Our questions were answered when we were wowed with a 16-minute medley that included poetry, camera smashing, and four different songs. A killer performance, typical for Beyoncé. The vocals were amazing. The choreography was brilliant. Almost every article since has declared her performance the highlight of the show. Many suggested the awards show was not even worth watching up until that point. It was a performance that any pop star should feel lucky to claim. However, more than purposeless art for an audience to consume, enjoy, and forget the next day– it was politically powerful.

Opening with the first song on her album, “Pray You Catch Me,” Beyoncé stands surrounded by women dressed in white who fall to the ground bathed in a red light, while a black man in a hoodie, reminiscent of Travyon Martin, follows her on stage. This is a poignant representation of the police brutality against black bodies that has been prevalent in America’s history. While it is not a new issue, it has received far more awareness in the age of smartphones and social media, and is something Beyoncé has highlighted a lot recently. The women on stage then get back up and stand with her as she4 performs three more songs on the album. Closing her performance with “Formation,” the album’s first single which many dubbed “an ode to black pride,” she says “Okay, ladies, now let’s get in formation,” cueing the women on stage to lie down in the symbol used to represent a woman. This is again a powerful reminder of who she is: A Black Feminist.

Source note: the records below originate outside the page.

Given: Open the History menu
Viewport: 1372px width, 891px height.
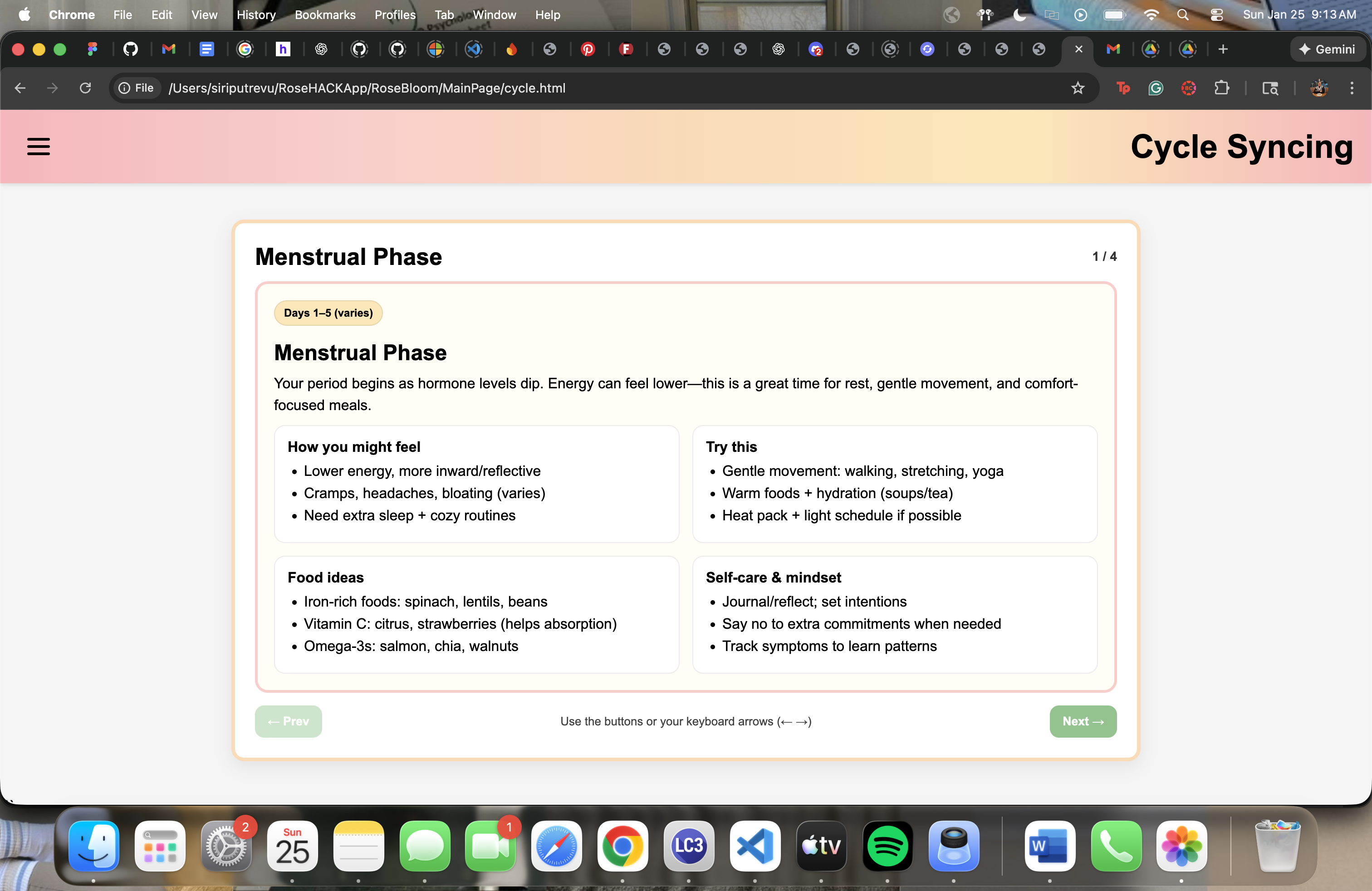Looking at the screenshot, I should coord(256,15).
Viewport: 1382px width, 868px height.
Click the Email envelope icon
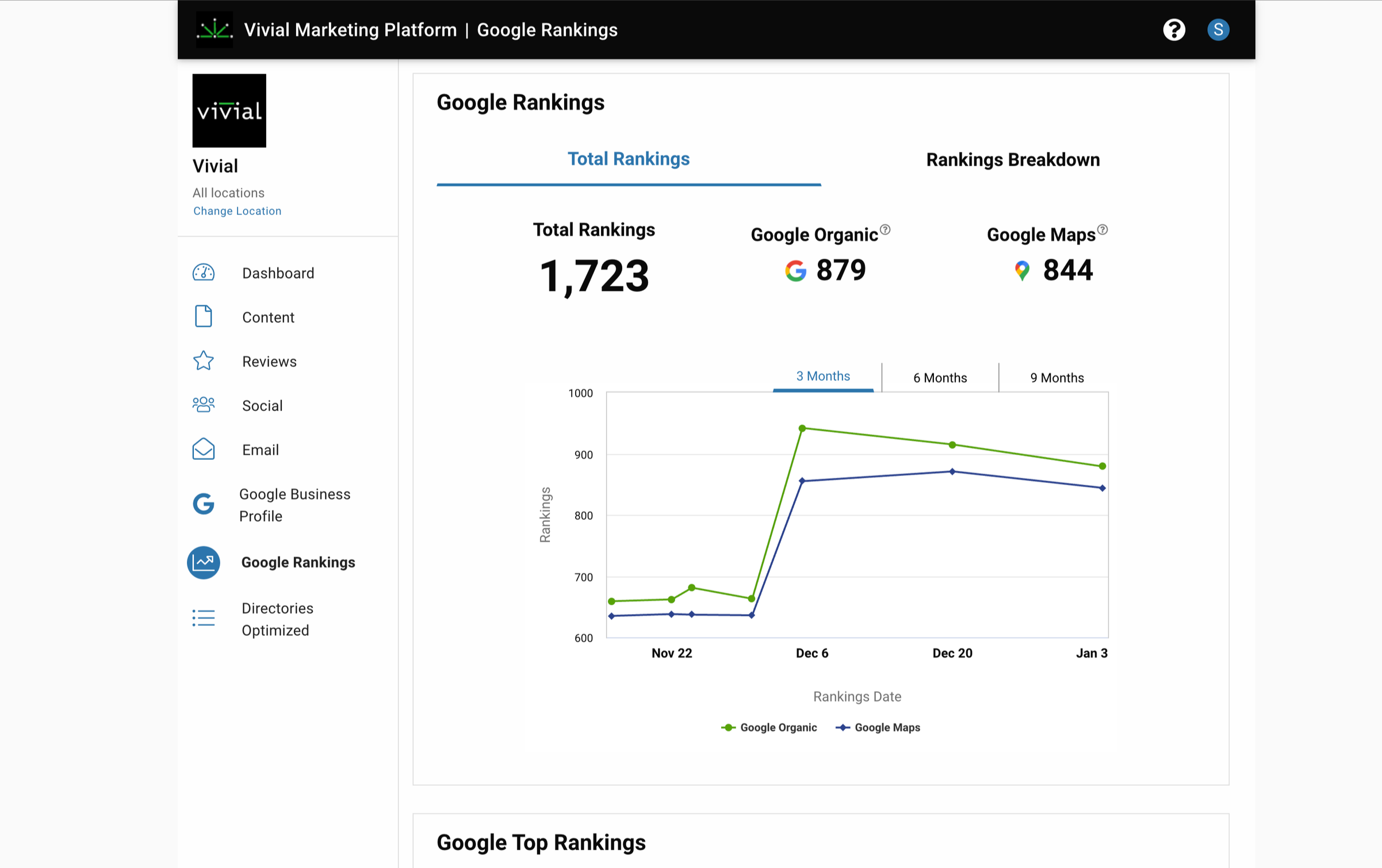[203, 450]
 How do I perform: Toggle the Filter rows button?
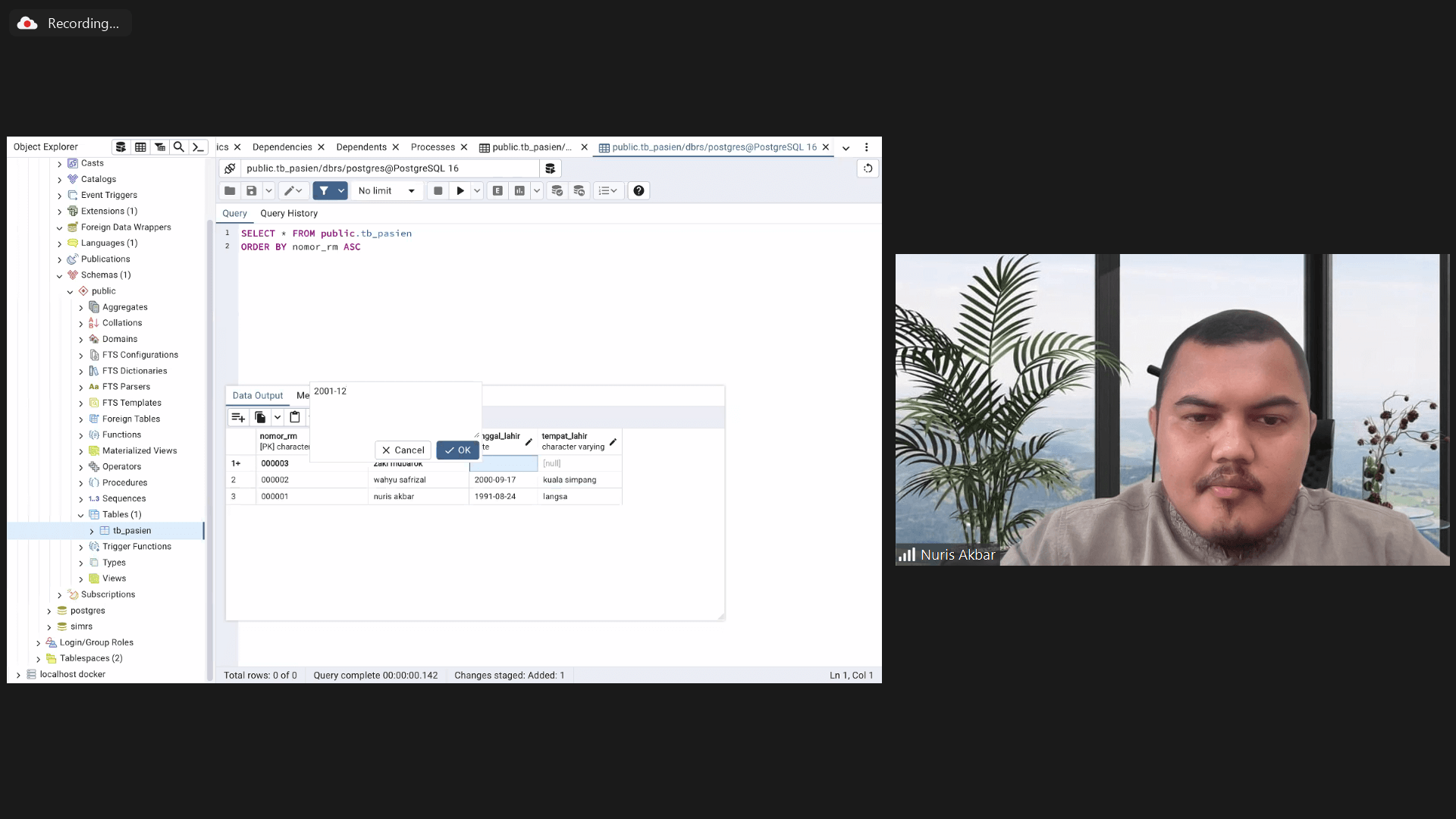pos(324,191)
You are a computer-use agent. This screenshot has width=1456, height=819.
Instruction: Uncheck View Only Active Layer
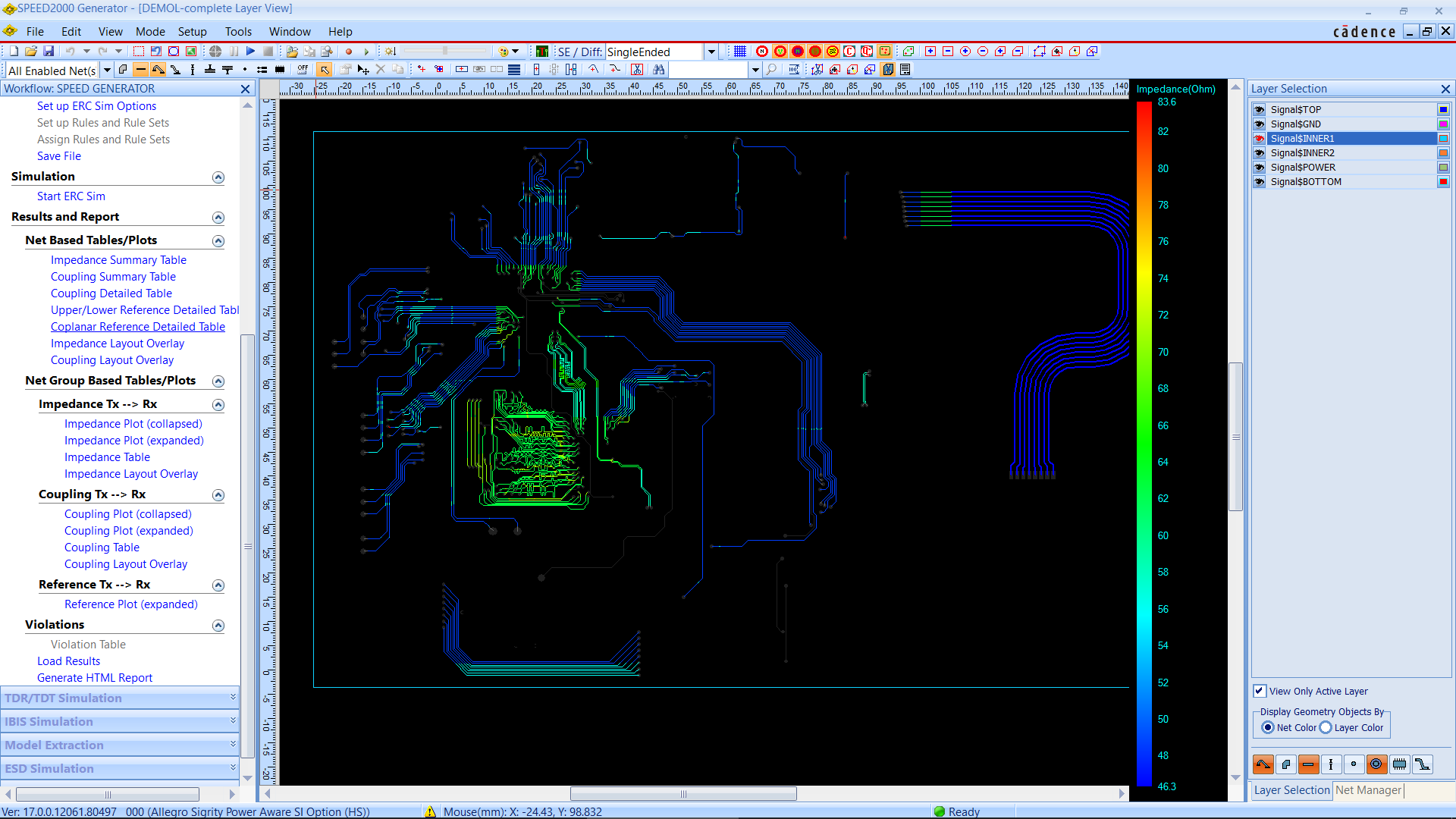point(1260,691)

The more political Beyoncé on this latest album was not a completely new phenomenon. On her self-titled album that she released in 2013, the song “***Flawless” features a roughly minute long interlude from Nigerian author Chimamanda Ngozi Adiche, lamenting the fact that girls are raised to aspire to marriage instead of accomplishments, and defining Feminism. At the time, this was (and still is) a very powerful statement. The stigma surrounding the word “feminism” is well known, mostly due to ignorance of what the word means. Therefore having one of the biggest stars in the world not only declare herself a feminist, but provide a definition in the middle of the song, was a game changer for many young women who may have feared using the word. One could probably view this statement she made in 2013 as a prelude to what was to come. In this latest era, she takes it one step further addressing not only sexism, but also its intersections with race and its implications regarding social injustice and police brutality.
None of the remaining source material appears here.